I can't get 'em up; I can't get 'em up;
I can't get 'em up in the morn—ing!

EVEN AS YOU AND I

There is an intensity about September noonday on Coney Island, aided and abetted by tin roofs, metallic façades, gilt domes, looking-glass fronts, jeweled spires, screaming peanut and frankfurter-stands, which has not its peculiar kind of equal this side of opalescent Tangiers. Here the sea air can become a sort of hot camphor-ice to the cheek, the sea itself a percolator, boiling up against a glass surface. Beneath the tin roofs of Ocean Avenue the indoor heat takes on the kind of intense density that is cotton in the mouth and ringing in the ears.

At one o'clock the jibberwock exteriors of Ocean Avenue begin fantastic signs of life. The House of Folly breaks out, over its entire façade, into a chicken-pox of red and green, blue and purple, yellow, violet, and gold electric bulbs. The Ocean Waves concession begins its side-splitting undulations. Maha Mahadra, India's foremost soothsayer (down in police, divorce, and night courts as Mamie Jones, May Costello, and Mabel Brown, respectively), loops back her spangled portière.
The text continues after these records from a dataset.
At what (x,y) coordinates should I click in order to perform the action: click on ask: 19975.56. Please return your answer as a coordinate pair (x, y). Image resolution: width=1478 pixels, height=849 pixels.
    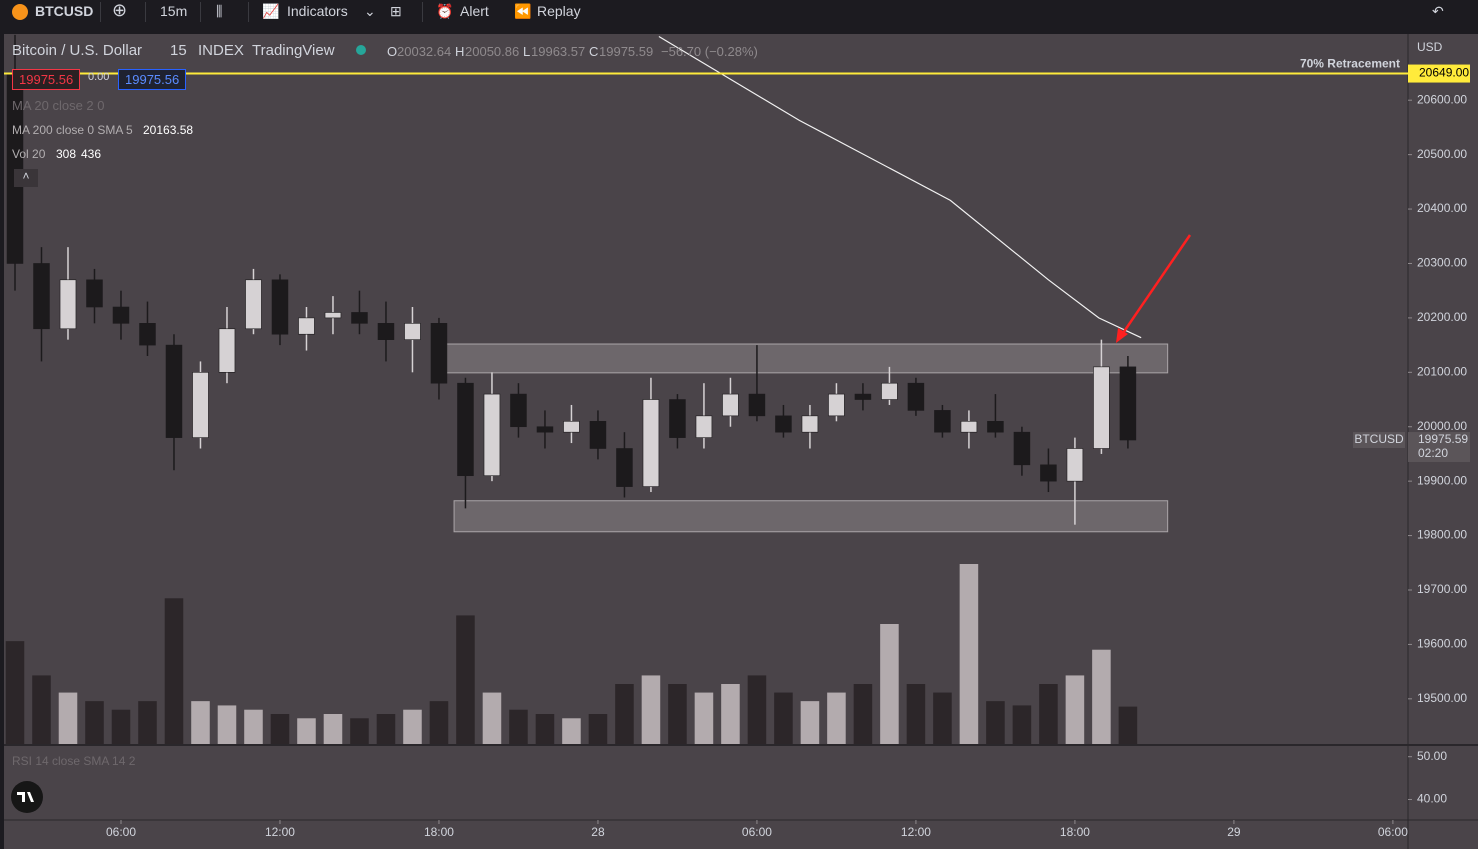
    Looking at the image, I should click on (152, 80).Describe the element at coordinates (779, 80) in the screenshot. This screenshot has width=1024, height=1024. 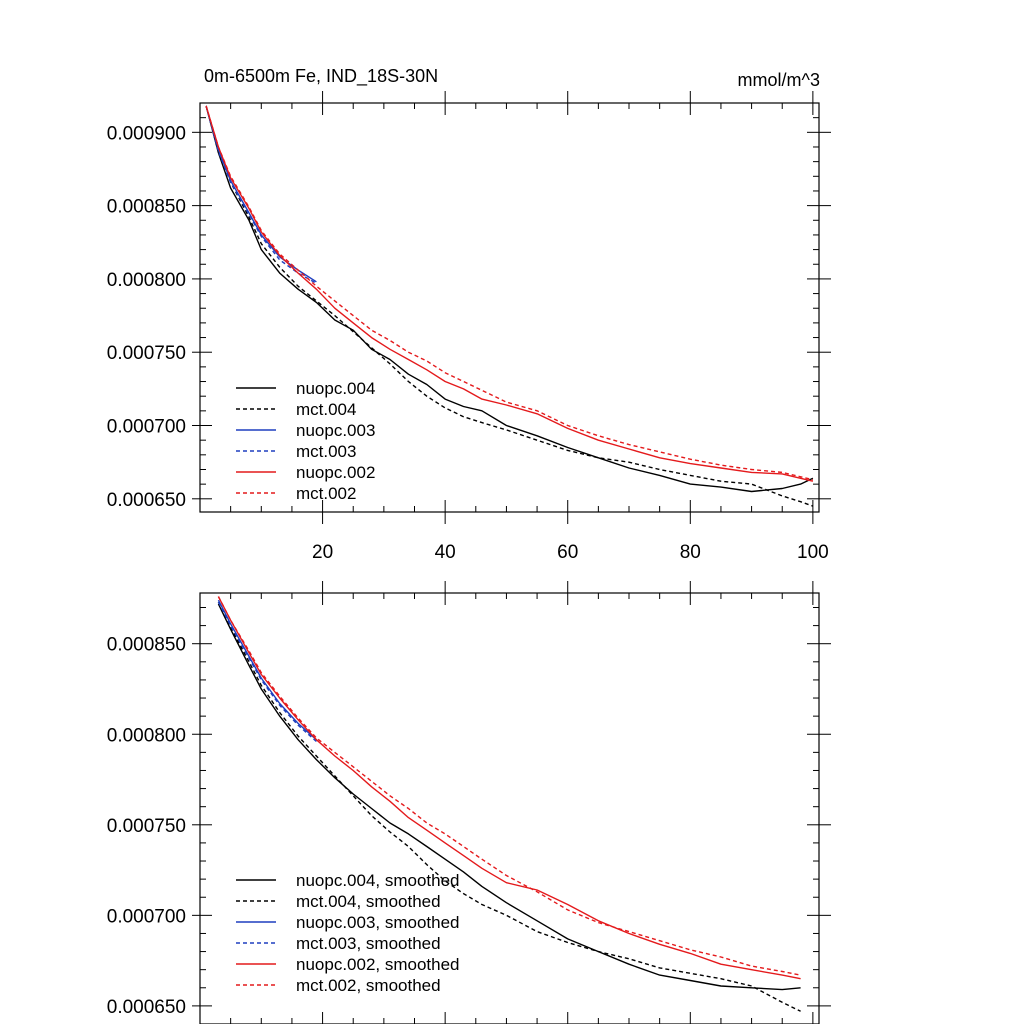
I see `units-label: mmol/m^3` at that location.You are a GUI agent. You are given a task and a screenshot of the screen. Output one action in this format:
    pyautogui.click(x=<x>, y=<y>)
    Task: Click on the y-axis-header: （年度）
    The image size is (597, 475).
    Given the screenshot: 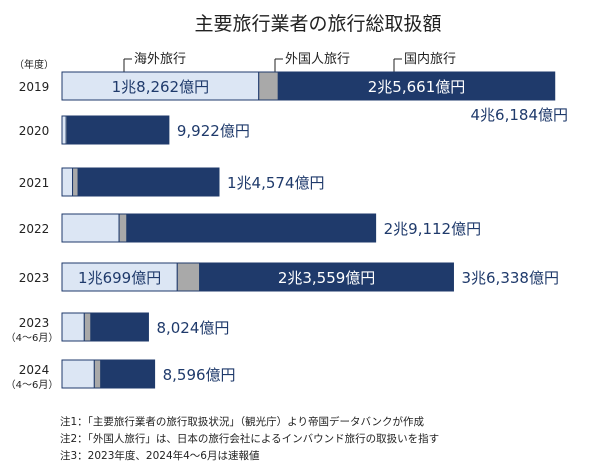 What is the action you would take?
    pyautogui.click(x=34, y=64)
    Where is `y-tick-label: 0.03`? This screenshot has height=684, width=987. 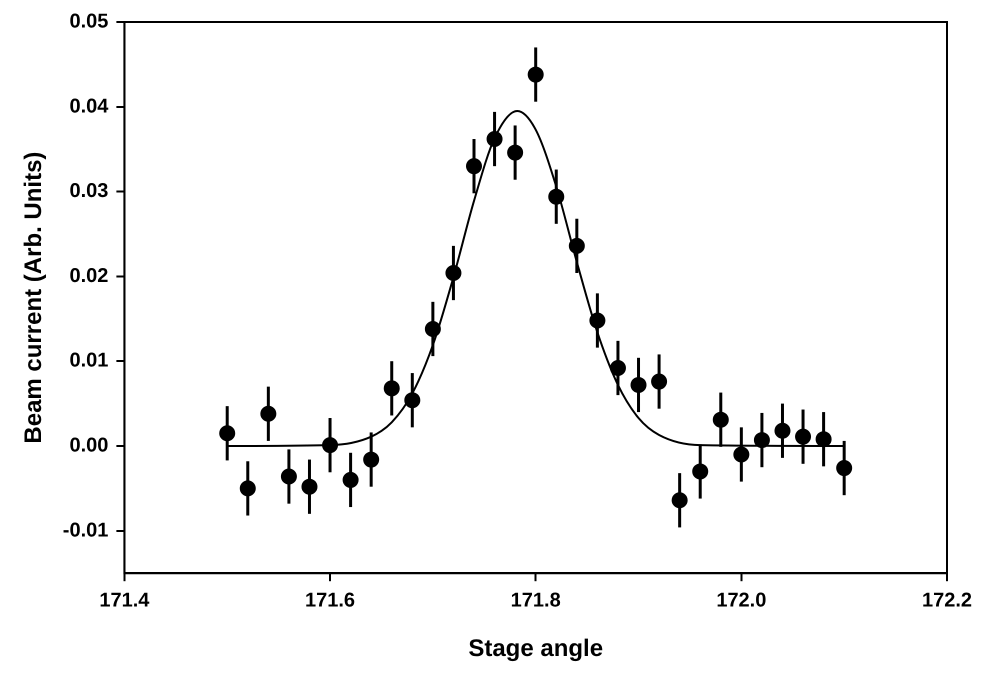 y-tick-label: 0.03 is located at coordinates (88, 191). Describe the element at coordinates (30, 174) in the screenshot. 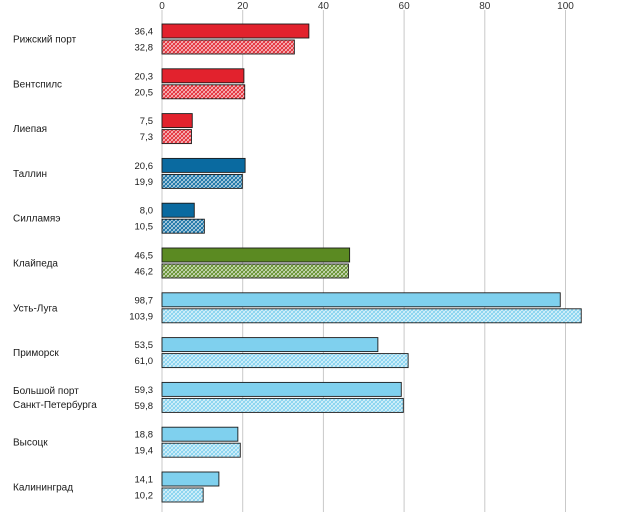

I see `category-label-таллин: Таллин` at that location. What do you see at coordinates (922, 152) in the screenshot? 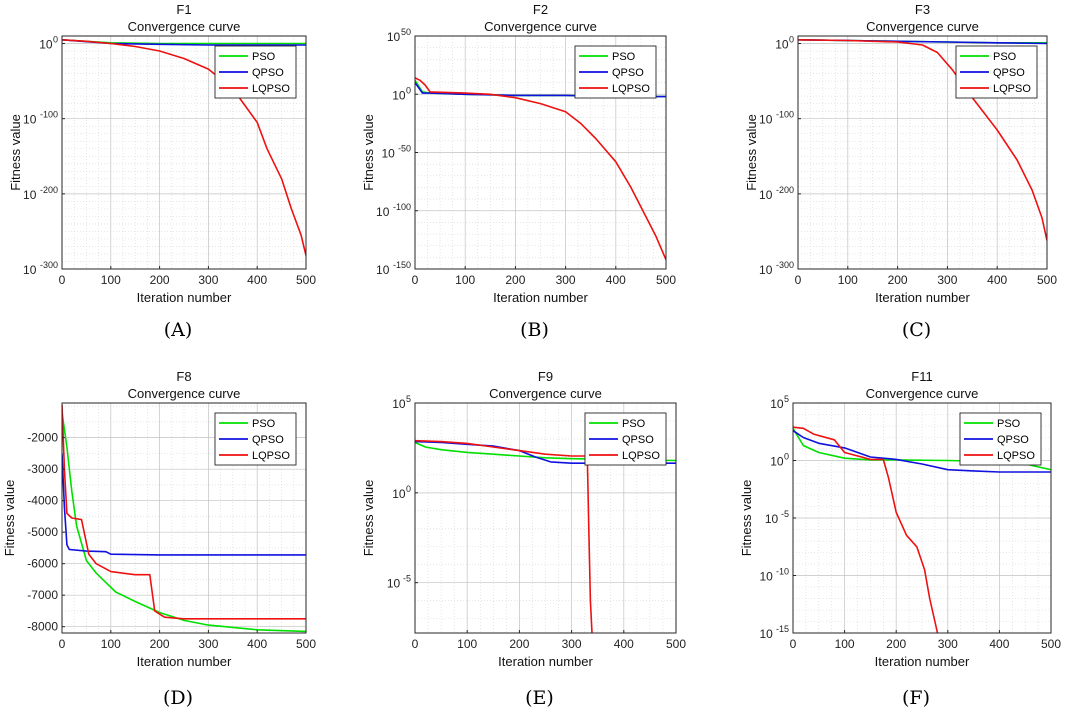
I see `axes-frame` at bounding box center [922, 152].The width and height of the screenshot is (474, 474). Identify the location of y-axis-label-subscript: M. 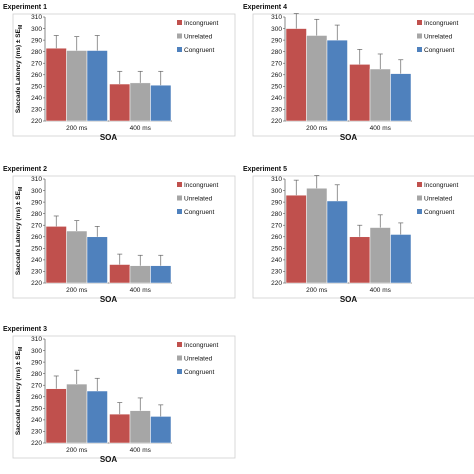
(21, 189).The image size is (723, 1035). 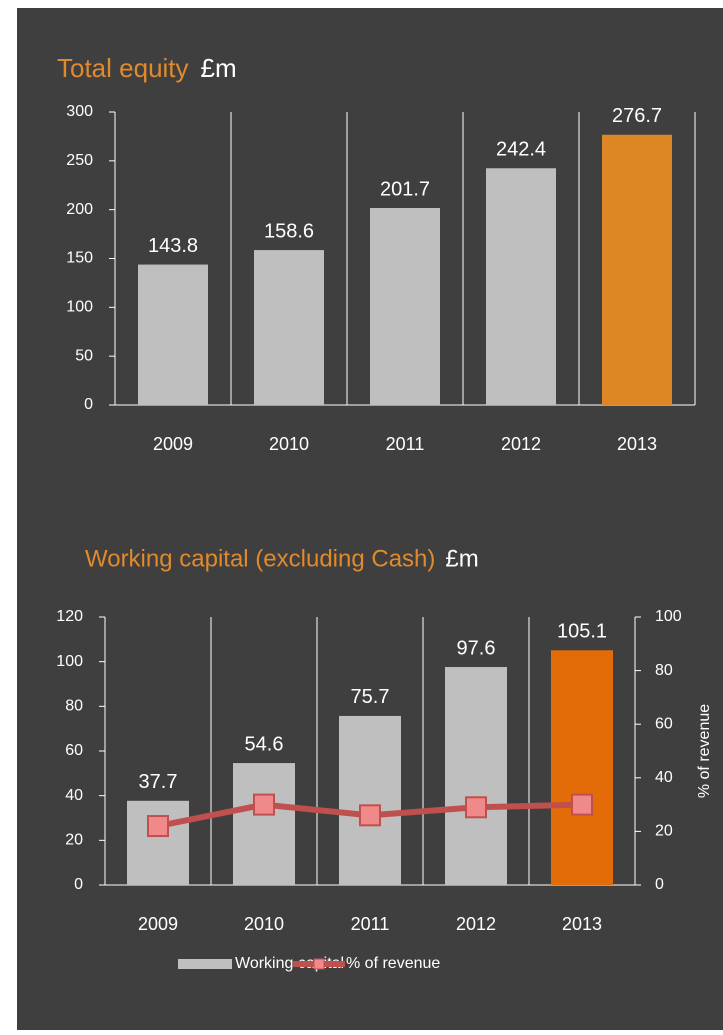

The Baby Incubator slides open its ticket-windows. Five carousals begin to whang. A row of hula-hula girls in paper necklaces appears outside of "Hawaii," gelatinously naughty and insinuating of hip. There begins a razzling of the razzle-dazzle. Shooting-galleries begin to snipe into the glittering noon, and the smell of hot spiced sausages and stale malt to lay on the air.

Before the Palace of Freaks, a barker slanted up his megaphone, baying to the sun:

"Y-e-a-o-u! Y-e-a-o-u! The greatest show on the Island! Ten cents to see the greatest freak congress in the world. Shapiro's freaks are gathered from every corner of the universe. Enter and shake hands with Baron de Ross, the children's delight, the world's smallest human being; age, forty-two years, eight months; height, twenty-eight inches; weight, fourteen and one-half pounds, certified scales. Enter and see the original and only authentic Siamese Twins! The Ossified Man! You are cordially invited to stick pins into this mystery of the whole medical world. Jastrow, the world's most famous strong man end glass-eater, will perform his world-startling feats. Show about to begin! Our glass-eater eats glass, not rock candy—any one doubting same can sample it first. We have on view within, and all included in your ten-cents admission, the famous Teenie, absolutely the heaviest woman in captivity. We guarantee Teenie to tip the certified scales at five hundred and fifty-five, a weight unsurpassed by any of the heavyweights in the history of the show business. Come in and fox-trot with Teenie, the world wonder. Come in and fox-trot with her. Show begins immediately. Y-e-a-o-u! Y-e-a-o-u!"

Within the Palace of Freaks, her platform elevated and railed in against the unduly curious, Miss Luella Hoag, all that she was so raucously purported to be, sat back in her chair, as much in the attitude of relaxing as her proportions would permit.

There is no way in which I can hope to salve your offended estheticisms with any of Miss Hoag's better points. What matters it that her skin was not without the rich quality of cream too thick to pour, when her arms fairly dimpled and billowed of this creaminess, and above her rather small ankles her made-to-order red-satin shoes bulged over of it, the low-cut bosom of her red and sequin dress was a terrific expanse of it, her hands small cushions of it, her throat quivery, and her walk a waddle with it. All but her face; it was as if the suet-like inundation of the flesh had not dared here. The chin was only slightly doubled; the cheeks just a shade too plump. Neither was the eye heavy of lid or sunk down behind a ridge of cheek. Between her eyes and upper lip, Miss Hoag looked her just-turned twenty; beyond them, she was antediluvian, deluged, smothered beneath the creamy billows and billows of self.

And yet, sunk there like a flower-seed planted too deeply to push its way up to bloom, the twenty-year-old heart of Miss Hoag beat beneath its carbonaceous layer upon layer, even skipped a beat at spring's palpitating sweetness, dared to dream of love, weep of desire, ache of loneliness and loveliness.

Isolated thus by the flesh, the spirit, too, had been caught in nature's sebaceous trick upon Miss Hoag. Life had passed her by slimly. But Miss Hoag's redundancy was not all literal. A sixth and saving sense of humor lay like a coating of tallow protecting the surface of her. For nature's vagary, she was pensioned on life's pay-roll at eighteen dollars a week.